This bowl is a classic example of the refined blue and white wares made for the court of the Xuande Emperor. It is well potted and decorated making good use of the 'heaped and piled' effect of the cobalt where this will enhance the design. The Xuande reign is known for the variety of its porcelain forms, some of which appear only infrequently outside the period. This particular bowl form is a case in point. Its pleasing, almost hemispherical, shape and convex 'sugar loaf' internal medallion, are not often found in later periods. The decorative scheme, which displays some influence of Middle Eastern design, perfectly complements the form.

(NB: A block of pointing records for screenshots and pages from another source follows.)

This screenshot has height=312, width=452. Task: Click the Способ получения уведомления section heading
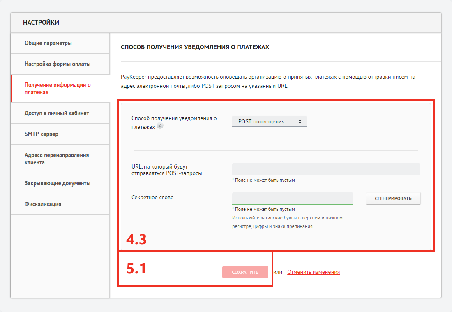click(195, 47)

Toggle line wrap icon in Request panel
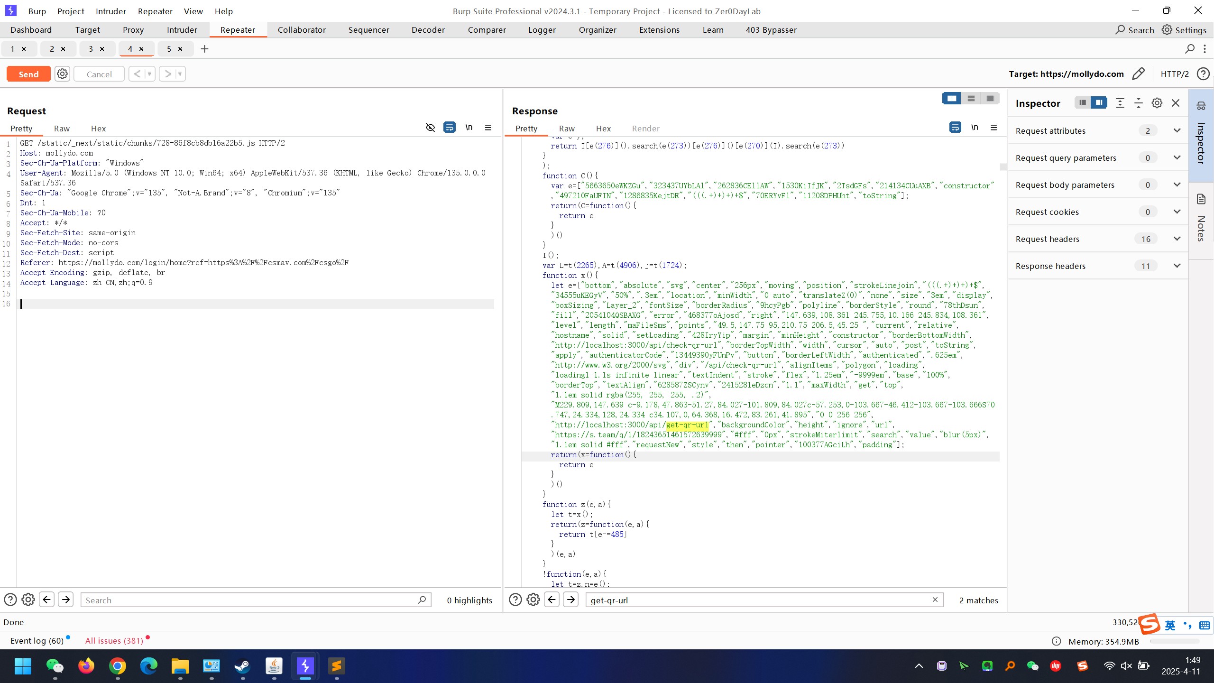(x=449, y=127)
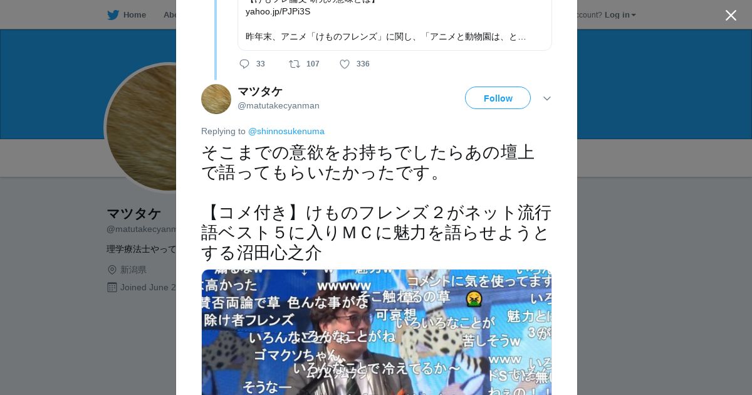Play the embedded video with scrolling comments
This screenshot has height=395, width=752.
tap(377, 332)
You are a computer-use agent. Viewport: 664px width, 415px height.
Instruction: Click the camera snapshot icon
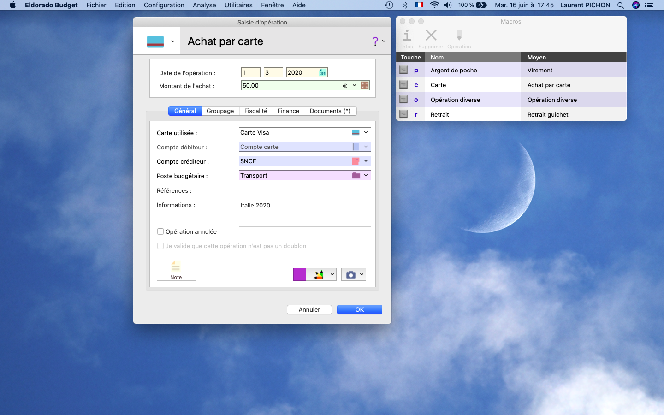(x=351, y=274)
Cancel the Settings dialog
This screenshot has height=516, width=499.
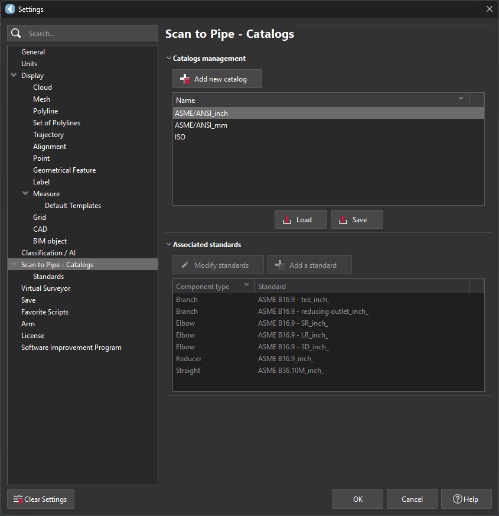point(412,499)
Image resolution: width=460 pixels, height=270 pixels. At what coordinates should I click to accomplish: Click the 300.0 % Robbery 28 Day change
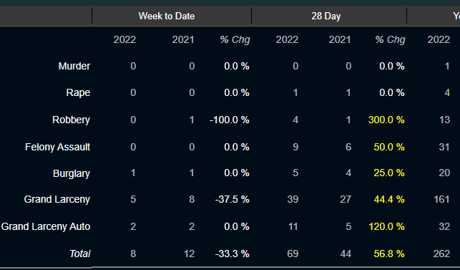[386, 120]

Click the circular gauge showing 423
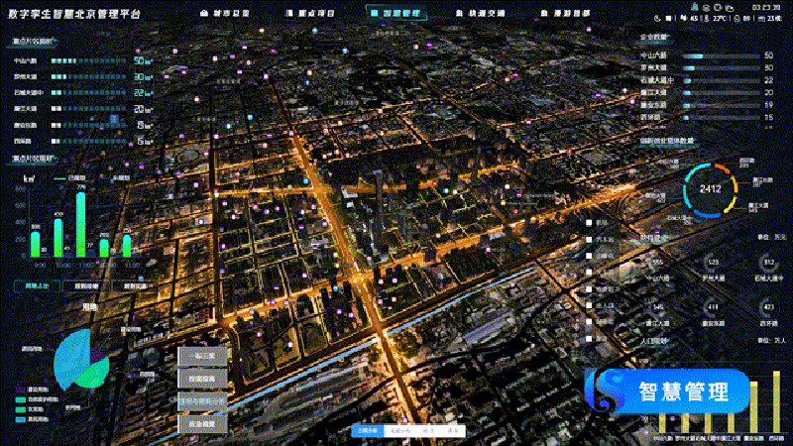coord(768,308)
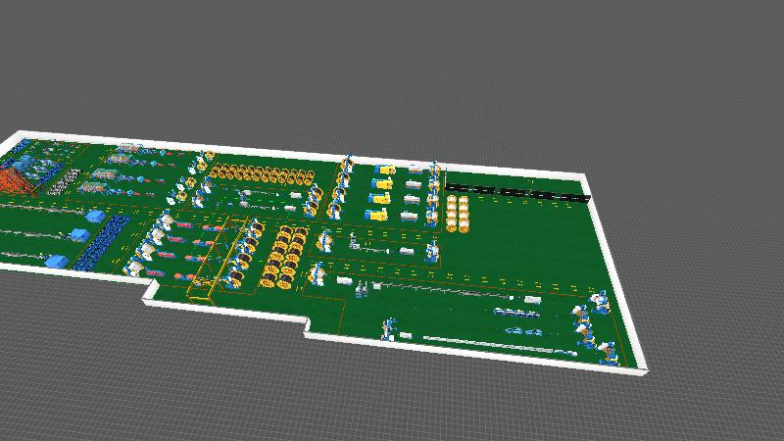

An identical bowl in shape, size and decoration in the National Palace Museum, Taipei, is illustrated in Catalogue of the Special Exhibition of Selected Hsüan-te Imperial Porcelains of the Ming Dynasty, Taipei, 1998, pp. 296-7, no. 121. The National Palace Museum also has a slightly smaller Xuande-marked bowl bearing the same decorative scheme, except for the omission of the classic scroll on the interior mouth rim and the lotus petal band around the exterior base, ibid., pp. 298-9, no. 122. The Palace Museum, Beijing also has one of the smaller examples similar to the second Taipei vessel illustrated in The Complete Collection of Treasures of the Palace Museum - 34 - Blue and White Porcelain with Underglaze Red (I), Hong Kong, 2000, p. 167, no. 158.
For two similar bowls of smaller size than the current vessel, one in the Percival David Foundation and one in the Shanghai Museum, see Illustrated Catalogue of Underglaze Blue and Copper Red, London, 1976, pl. XV, no. B697; and Wang Qingzheng, Underglaze Blue and Red, Hong Kong, 1993, p. 94, no. 67, respectively.